■ **RECORDS FOR THIS TASK**
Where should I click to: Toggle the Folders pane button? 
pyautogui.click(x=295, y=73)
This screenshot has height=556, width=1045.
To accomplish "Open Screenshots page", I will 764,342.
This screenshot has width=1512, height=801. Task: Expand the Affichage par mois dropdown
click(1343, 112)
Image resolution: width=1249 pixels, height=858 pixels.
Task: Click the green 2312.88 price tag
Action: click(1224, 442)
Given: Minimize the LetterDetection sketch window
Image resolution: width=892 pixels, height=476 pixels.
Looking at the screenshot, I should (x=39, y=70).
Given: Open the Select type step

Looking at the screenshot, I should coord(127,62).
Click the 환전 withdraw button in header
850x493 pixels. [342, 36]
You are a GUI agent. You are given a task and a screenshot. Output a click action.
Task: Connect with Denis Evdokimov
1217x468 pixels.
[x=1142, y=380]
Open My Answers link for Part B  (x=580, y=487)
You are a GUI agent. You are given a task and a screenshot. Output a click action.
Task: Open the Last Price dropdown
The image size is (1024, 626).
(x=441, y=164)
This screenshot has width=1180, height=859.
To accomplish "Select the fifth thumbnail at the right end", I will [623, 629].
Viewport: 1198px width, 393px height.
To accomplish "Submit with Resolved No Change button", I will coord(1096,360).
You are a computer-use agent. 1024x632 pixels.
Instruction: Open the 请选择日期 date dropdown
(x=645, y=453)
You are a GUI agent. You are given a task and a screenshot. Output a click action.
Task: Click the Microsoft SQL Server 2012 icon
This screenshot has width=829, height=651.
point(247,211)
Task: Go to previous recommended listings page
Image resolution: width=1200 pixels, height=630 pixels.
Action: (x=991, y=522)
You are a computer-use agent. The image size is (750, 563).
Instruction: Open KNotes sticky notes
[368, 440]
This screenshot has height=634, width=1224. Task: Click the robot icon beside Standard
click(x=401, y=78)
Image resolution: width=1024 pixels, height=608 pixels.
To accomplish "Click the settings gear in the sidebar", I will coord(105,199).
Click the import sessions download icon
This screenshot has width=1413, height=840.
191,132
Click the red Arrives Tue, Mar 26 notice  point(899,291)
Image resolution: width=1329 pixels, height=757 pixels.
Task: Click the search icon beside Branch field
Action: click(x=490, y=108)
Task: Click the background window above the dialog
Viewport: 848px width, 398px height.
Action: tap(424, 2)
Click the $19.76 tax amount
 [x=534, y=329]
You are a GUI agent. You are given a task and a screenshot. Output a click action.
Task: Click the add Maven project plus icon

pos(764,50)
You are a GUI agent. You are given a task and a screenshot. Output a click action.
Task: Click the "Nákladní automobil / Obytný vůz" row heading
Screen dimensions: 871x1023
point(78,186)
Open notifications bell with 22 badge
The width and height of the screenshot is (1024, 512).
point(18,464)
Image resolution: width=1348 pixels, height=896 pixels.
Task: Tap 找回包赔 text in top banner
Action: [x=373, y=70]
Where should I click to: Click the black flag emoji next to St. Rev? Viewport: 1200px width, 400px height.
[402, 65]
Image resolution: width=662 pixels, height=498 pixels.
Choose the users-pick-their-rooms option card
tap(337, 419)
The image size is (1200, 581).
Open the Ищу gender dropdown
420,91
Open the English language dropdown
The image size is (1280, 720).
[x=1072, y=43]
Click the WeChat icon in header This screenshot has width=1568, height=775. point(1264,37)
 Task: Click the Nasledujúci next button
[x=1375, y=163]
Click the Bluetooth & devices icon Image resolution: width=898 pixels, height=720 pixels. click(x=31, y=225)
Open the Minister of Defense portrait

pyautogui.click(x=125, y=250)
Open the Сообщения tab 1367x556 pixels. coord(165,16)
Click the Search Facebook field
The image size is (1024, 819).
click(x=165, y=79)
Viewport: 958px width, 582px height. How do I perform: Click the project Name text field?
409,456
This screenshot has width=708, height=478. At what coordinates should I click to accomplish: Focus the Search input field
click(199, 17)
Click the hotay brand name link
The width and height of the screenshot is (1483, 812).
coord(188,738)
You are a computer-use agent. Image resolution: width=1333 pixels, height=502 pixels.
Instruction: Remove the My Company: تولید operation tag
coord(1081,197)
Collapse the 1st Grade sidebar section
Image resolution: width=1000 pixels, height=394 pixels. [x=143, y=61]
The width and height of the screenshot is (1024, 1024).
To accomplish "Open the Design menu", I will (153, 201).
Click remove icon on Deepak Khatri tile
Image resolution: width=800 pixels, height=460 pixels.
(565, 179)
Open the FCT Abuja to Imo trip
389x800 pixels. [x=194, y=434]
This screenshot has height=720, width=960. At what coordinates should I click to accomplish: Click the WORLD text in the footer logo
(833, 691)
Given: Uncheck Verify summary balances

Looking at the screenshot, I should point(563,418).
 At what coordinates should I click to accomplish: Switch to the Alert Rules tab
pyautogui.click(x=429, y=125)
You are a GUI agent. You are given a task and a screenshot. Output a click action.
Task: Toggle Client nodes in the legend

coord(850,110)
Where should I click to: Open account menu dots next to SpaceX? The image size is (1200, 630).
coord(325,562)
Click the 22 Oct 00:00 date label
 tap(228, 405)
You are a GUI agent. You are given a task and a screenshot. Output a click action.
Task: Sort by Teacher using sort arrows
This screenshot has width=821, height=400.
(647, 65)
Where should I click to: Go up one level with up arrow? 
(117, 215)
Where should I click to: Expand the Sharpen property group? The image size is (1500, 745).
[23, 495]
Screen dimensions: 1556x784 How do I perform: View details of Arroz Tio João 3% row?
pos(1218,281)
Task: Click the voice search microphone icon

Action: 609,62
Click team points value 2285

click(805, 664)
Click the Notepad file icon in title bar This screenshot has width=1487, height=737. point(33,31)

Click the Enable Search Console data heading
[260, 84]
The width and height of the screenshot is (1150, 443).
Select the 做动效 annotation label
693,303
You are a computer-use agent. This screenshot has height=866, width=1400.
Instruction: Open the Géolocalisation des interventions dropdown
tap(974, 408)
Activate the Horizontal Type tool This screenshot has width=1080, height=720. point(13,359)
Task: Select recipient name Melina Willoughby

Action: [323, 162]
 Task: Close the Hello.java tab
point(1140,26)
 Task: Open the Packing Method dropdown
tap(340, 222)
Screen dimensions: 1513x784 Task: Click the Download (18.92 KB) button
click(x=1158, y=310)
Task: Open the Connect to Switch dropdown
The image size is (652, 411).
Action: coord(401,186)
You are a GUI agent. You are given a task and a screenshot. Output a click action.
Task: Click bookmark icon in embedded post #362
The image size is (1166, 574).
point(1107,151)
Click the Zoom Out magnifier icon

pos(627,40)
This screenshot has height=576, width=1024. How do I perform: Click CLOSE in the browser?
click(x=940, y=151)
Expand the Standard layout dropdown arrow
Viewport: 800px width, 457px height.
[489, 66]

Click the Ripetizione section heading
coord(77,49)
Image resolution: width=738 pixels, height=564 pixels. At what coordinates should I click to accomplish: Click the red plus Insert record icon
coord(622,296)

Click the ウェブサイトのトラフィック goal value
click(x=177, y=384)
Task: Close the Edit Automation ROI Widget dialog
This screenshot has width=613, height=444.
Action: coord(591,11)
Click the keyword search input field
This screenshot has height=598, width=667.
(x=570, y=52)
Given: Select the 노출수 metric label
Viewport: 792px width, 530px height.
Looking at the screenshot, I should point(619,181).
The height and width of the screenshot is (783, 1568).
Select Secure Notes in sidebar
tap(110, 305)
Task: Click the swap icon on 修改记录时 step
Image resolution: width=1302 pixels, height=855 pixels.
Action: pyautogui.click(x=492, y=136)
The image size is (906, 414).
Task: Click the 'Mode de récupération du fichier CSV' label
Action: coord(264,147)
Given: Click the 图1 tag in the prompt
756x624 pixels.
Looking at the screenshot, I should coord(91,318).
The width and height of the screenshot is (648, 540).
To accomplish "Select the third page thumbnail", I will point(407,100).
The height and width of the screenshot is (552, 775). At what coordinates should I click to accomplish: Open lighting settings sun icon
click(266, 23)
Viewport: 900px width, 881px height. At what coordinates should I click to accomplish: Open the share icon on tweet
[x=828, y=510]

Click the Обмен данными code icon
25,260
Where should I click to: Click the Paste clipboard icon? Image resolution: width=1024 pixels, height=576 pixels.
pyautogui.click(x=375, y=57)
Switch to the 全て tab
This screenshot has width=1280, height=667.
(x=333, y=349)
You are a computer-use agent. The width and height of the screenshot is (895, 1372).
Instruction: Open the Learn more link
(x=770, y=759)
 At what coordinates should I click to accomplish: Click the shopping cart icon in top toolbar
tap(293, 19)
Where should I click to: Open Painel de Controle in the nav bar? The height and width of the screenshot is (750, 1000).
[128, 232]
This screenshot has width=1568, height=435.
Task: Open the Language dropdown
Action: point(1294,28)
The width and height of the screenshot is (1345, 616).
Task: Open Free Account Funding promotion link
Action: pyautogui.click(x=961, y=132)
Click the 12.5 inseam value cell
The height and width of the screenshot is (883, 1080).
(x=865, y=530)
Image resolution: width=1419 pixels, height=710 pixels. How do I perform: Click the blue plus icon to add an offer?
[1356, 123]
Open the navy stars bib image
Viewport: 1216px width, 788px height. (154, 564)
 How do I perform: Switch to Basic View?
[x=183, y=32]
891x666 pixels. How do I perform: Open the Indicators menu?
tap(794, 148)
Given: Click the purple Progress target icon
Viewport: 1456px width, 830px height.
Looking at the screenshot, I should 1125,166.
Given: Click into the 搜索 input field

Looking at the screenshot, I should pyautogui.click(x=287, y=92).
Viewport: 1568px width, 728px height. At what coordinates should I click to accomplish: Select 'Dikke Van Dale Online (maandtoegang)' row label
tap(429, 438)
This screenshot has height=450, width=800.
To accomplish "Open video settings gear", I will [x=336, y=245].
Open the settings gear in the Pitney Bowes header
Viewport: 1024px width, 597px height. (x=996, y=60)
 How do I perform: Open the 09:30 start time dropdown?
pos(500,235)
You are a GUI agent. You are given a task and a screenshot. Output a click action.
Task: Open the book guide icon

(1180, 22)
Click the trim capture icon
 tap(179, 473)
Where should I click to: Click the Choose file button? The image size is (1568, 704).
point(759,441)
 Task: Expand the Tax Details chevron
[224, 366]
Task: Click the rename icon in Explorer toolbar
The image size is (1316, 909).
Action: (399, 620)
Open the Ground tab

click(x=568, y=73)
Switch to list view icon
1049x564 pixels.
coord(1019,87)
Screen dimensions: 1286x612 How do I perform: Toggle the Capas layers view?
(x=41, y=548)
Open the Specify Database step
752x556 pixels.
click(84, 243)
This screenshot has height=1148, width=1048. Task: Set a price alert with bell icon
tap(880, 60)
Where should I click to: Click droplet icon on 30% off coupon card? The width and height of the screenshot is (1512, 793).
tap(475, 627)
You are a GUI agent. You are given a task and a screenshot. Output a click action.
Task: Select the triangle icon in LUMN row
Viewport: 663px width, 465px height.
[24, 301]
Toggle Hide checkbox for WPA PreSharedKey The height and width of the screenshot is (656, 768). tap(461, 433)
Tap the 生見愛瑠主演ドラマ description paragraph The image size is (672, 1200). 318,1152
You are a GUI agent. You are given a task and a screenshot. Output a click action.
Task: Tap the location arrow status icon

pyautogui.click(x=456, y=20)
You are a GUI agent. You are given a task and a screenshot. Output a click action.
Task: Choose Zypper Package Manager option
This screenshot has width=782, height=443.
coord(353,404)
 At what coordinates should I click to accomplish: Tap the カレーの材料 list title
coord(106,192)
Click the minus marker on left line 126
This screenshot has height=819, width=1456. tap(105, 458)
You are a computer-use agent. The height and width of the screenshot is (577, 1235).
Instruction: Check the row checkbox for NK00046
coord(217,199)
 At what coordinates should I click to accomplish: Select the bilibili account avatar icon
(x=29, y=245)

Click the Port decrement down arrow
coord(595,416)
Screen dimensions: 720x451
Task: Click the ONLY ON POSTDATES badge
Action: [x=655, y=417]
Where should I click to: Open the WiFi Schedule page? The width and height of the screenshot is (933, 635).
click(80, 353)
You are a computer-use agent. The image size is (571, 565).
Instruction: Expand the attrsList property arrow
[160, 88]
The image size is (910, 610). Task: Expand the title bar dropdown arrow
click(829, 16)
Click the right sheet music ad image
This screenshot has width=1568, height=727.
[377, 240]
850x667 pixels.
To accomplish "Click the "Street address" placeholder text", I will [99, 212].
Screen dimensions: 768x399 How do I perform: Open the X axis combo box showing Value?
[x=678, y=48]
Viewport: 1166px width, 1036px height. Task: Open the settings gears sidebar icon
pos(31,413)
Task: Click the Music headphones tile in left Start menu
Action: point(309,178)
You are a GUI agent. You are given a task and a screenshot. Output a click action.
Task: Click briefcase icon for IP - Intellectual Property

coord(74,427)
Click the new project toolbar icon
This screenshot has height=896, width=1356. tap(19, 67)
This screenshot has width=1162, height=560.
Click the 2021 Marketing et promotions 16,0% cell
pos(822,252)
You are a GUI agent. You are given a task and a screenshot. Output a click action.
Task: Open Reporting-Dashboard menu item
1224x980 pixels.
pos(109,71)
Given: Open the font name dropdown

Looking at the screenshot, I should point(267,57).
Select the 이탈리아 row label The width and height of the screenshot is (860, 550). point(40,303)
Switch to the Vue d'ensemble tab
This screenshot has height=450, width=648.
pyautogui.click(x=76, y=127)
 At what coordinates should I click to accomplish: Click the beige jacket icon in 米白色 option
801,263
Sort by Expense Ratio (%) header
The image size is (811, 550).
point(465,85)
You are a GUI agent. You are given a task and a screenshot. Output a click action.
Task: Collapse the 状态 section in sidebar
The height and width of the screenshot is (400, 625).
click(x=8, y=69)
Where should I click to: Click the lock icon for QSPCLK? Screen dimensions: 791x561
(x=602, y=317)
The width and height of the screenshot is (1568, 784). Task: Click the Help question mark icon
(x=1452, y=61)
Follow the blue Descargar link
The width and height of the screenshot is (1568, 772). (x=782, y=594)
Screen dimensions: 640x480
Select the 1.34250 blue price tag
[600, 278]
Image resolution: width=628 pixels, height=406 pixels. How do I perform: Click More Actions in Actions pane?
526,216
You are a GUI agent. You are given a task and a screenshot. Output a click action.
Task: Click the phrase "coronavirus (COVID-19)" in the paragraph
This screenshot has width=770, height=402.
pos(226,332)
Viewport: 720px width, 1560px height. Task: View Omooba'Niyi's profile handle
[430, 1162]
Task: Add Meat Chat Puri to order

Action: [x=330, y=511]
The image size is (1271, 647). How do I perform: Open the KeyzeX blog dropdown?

■ **TASK OBJECTIVE**
Going back to the entries above, set down exactly the lines that begin at the one with "The image size is (1024, 626)." and end at the one with "You are a computer-use agent. The image size is (750, 563).", both included, and nothing else.

■ **THE ANSWER**
The image size is (1024, 626).
(x=441, y=164)
This screenshot has width=1180, height=859.
To accomplish "Select the fifth thumbnail at the right end", I will [623, 629].
Viewport: 1198px width, 393px height.
To accomplish "Submit with Resolved No Change button", I will coord(1096,360).
You are a computer-use agent. 1024x632 pixels.
Instruction: Open the 请选择日期 date dropdown
(x=645, y=453)
You are a GUI agent. You are given a task and a screenshot. Output a click action.
Task: Click the Microsoft SQL Server 2012 icon
This screenshot has width=829, height=651.
point(247,211)
Task: Go to previous recommended listings page
Image resolution: width=1200 pixels, height=630 pixels.
Action: (x=991, y=522)
You are a computer-use agent. The image size is (750, 563).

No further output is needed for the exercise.